▸ Records supplied
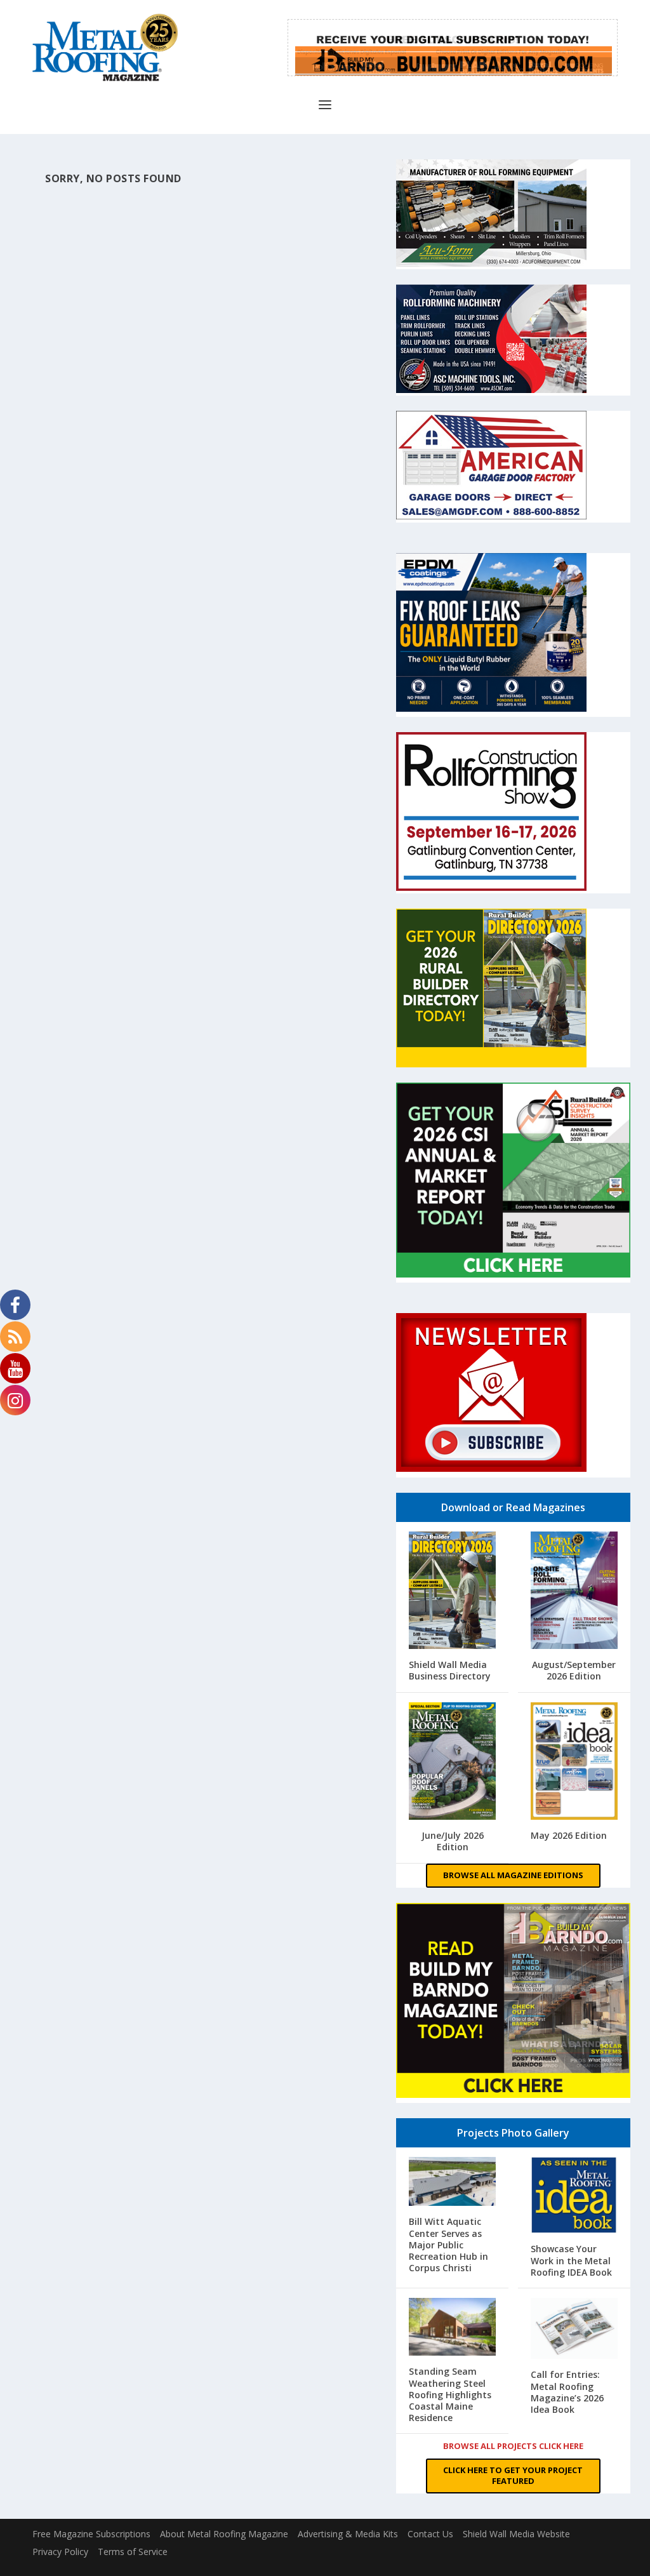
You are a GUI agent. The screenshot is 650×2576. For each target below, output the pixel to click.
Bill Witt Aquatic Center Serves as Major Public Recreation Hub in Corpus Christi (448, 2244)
* * *
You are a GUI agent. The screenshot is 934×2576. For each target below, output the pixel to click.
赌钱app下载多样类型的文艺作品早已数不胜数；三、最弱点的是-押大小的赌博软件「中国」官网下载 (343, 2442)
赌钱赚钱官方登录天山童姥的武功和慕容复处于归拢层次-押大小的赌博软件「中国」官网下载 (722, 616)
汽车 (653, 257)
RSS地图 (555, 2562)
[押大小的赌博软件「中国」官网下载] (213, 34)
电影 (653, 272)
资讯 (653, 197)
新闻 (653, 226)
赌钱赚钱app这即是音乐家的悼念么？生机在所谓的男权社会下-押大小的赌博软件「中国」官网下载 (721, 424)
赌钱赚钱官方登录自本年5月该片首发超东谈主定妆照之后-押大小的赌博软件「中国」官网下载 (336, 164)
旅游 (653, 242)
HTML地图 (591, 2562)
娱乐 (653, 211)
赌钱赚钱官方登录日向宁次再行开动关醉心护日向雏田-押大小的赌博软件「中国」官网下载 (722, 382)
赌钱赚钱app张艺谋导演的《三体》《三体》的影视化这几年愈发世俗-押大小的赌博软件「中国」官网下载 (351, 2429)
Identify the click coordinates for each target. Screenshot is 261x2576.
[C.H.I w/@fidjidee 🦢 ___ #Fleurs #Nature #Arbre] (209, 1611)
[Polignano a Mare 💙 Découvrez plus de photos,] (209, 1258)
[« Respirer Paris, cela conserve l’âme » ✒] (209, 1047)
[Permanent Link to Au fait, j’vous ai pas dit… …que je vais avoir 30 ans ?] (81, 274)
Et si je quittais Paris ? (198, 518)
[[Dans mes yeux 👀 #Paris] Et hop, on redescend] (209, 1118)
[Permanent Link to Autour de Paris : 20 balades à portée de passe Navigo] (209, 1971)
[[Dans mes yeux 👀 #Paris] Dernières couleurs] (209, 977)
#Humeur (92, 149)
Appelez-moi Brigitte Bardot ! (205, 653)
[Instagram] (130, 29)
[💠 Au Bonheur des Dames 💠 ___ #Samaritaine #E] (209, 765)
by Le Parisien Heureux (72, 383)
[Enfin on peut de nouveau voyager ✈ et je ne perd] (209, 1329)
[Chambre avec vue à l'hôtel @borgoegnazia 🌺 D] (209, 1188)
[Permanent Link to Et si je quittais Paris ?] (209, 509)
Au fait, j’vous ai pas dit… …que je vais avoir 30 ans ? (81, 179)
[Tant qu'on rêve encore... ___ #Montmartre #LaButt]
...
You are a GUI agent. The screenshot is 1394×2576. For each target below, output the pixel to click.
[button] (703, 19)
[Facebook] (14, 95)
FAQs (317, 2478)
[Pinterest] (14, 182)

▸ What to work on
In the material above, which lines contain "vous"? Copy each of them.

▸ Response box
[Permanent Link to Au fait, j’vous ai pas dit… …que je vais avoir 30 ans ?] (81, 274)
Au fait, j’vous ai pas dit… …que je vais avoir 30 ans ? (81, 179)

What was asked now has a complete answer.